**** MATERIAL FOR THIS TASK
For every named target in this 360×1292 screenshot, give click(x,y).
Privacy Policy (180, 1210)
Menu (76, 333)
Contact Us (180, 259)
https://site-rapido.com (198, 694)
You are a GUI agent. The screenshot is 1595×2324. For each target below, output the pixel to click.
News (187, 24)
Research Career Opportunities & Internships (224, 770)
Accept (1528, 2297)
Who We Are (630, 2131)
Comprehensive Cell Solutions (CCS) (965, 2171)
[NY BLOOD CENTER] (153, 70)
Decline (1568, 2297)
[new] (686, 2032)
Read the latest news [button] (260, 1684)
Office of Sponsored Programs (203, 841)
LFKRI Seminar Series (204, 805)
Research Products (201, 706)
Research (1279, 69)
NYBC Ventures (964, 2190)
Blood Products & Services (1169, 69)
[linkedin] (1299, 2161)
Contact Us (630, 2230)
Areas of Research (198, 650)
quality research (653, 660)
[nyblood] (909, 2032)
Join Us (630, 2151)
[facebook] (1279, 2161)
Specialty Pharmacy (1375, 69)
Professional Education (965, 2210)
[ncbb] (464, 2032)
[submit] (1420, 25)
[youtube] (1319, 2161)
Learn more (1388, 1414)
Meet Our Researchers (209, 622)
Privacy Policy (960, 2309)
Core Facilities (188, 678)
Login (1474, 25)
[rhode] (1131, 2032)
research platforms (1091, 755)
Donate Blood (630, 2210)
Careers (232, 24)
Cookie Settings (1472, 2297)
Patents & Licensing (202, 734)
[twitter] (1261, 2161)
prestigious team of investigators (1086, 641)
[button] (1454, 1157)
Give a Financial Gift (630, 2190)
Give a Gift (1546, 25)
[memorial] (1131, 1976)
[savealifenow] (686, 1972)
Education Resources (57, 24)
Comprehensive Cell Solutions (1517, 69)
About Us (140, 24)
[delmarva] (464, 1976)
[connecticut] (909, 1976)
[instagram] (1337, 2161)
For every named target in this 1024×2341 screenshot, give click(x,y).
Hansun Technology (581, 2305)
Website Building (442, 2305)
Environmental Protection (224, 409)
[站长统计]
********
Print only the lines running from the one with "[savealifenow] (686, 1972)" to the final line of the data above, each exactly as it appears.

[savealifenow] (686, 1972)
Education Resources (57, 24)
Comprehensive Cell Solutions (1517, 69)
About Us (140, 24)
[delmarva] (464, 1976)
[connecticut] (909, 1976)
[instagram] (1337, 2161)
For every named target in this 1024×2341 screenshot, give click(x,y).
Hansun Technology (581, 2305)
Website Building (442, 2305)
Environmental Protection (224, 409)
[站长统计]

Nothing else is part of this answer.